[[ Dataset excerpts open ]]
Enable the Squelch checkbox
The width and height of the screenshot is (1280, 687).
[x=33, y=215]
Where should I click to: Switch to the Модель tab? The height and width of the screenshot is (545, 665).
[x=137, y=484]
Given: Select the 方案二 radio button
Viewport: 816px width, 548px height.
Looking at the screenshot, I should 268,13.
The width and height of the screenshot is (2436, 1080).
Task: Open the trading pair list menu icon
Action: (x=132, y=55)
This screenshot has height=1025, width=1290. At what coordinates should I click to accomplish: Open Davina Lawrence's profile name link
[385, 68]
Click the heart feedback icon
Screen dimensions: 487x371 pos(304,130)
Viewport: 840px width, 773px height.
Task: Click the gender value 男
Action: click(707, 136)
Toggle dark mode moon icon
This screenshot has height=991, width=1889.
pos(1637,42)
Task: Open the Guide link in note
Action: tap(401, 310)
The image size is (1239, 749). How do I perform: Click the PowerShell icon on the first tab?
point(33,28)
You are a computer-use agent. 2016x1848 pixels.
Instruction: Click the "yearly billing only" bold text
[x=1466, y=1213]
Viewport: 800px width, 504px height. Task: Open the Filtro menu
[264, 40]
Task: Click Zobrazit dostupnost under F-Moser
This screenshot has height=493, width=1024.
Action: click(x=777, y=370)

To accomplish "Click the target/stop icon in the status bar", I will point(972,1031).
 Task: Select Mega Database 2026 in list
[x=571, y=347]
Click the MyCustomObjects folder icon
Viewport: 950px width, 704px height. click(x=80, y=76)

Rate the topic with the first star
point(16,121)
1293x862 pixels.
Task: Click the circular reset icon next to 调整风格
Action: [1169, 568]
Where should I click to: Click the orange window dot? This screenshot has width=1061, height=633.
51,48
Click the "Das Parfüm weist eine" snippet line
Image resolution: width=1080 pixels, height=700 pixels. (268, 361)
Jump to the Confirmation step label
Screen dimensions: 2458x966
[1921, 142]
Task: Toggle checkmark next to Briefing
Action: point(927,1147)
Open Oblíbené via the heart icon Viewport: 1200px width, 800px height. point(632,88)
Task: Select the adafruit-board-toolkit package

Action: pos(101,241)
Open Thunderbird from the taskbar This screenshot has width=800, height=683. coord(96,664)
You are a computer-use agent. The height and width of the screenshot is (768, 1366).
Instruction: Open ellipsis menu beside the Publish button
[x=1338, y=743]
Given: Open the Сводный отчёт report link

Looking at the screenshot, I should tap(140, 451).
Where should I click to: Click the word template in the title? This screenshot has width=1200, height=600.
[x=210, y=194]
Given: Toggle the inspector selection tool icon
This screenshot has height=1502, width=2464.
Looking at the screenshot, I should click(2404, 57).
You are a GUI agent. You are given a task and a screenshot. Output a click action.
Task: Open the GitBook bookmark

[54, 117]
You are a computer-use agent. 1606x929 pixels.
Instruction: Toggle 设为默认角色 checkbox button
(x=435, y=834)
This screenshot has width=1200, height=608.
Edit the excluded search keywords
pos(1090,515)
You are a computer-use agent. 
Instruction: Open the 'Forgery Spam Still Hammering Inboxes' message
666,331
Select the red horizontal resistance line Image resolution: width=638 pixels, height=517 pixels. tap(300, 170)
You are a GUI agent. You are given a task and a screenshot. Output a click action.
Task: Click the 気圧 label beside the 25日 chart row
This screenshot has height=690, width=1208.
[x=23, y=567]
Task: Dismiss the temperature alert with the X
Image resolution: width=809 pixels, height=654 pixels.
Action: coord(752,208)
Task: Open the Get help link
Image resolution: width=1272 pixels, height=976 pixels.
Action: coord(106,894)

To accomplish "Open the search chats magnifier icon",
[[ Dataset excerpts closed ]]
> Work task
Everything in the listing above should be repeated exactly.

> Your solution
Enable the Squelch checkbox
The width and height of the screenshot is (1280, 687).
[x=33, y=215]
Where should I click to: Switch to the Модель tab? The height and width of the screenshot is (545, 665).
[x=137, y=484]
Given: Select the 方案二 radio button
Viewport: 816px width, 548px height.
Looking at the screenshot, I should 268,13.
The width and height of the screenshot is (2436, 1080).
Task: Open the trading pair list menu icon
Action: (x=132, y=55)
This screenshot has height=1025, width=1290. At what coordinates should I click to accomplish: Open Davina Lawrence's profile name link
[385, 68]
Click the heart feedback icon
Screen dimensions: 487x371 pos(304,130)
Viewport: 840px width, 773px height.
Task: Click the gender value 男
Action: click(707, 136)
Toggle dark mode moon icon
This screenshot has height=991, width=1889.
pos(1637,42)
Task: Open the Guide link in note
Action: tap(401, 310)
The image size is (1239, 749). How do I perform: Click the PowerShell icon on the first tab?
point(33,28)
You are a computer-use agent. 2016x1848 pixels.
Instruction: Click the "yearly billing only" bold text
[x=1466, y=1213]
Viewport: 800px width, 504px height. Task: Open the Filtro menu
[264, 40]
Task: Click Zobrazit dostupnost under F-Moser
This screenshot has height=493, width=1024.
Action: click(x=777, y=370)

To accomplish "Click the target/stop icon in the status bar", I will point(972,1031).
 Task: Select Mega Database 2026 in list
[x=571, y=347]
Click the MyCustomObjects folder icon
Viewport: 950px width, 704px height. click(x=80, y=76)

Rate the topic with the first star
point(16,121)
1293x862 pixels.
Task: Click the circular reset icon next to 调整风格
Action: [1169, 568]
Where should I click to: Click the orange window dot? This screenshot has width=1061, height=633.
51,48
Click the "Das Parfüm weist eine" snippet line
Image resolution: width=1080 pixels, height=700 pixels. (268, 361)
Jump to the Confirmation step label
Screen dimensions: 2458x966
[1921, 142]
Task: Toggle checkmark next to Briefing
Action: point(927,1147)
Open Oblíbené via the heart icon Viewport: 1200px width, 800px height. point(632,88)
Task: Select the adafruit-board-toolkit package

Action: pos(101,241)
Open Thunderbird from the taskbar This screenshot has width=800, height=683. coord(96,664)
You are a computer-use agent. The height and width of the screenshot is (768, 1366).
Instruction: Open ellipsis menu beside the Publish button
[x=1338, y=743]
Given: Open the Сводный отчёт report link

Looking at the screenshot, I should tap(140, 451).
Where should I click to: Click the word template in the title? This screenshot has width=1200, height=600.
[x=210, y=194]
Given: Toggle the inspector selection tool icon
This screenshot has height=1502, width=2464.
Looking at the screenshot, I should click(2404, 57).
You are a GUI agent. You are given a task and a screenshot. Output a click action.
Task: Open the GitBook bookmark

[54, 117]
You are a computer-use agent. 1606x929 pixels.
Instruction: Toggle 设为默认角色 checkbox button
(x=435, y=834)
This screenshot has width=1200, height=608.
Edit the excluded search keywords
pos(1090,515)
You are a computer-use agent. 
Instruction: Open the 'Forgery Spam Still Hammering Inboxes' message
666,331
Select the red horizontal resistance line Image resolution: width=638 pixels, height=517 pixels. tap(300, 170)
You are a GUI agent. You are given a task and a screenshot. Output a click action.
Task: Click the 気圧 label beside the 25日 chart row
This screenshot has height=690, width=1208.
[x=23, y=567]
Task: Dismiss the temperature alert with the X
Image resolution: width=809 pixels, height=654 pixels.
Action: coord(752,208)
Task: Open the Get help link
Image resolution: width=1272 pixels, height=976 pixels.
Action: coord(106,894)

To accomplish "Open the search chats magnifier icon",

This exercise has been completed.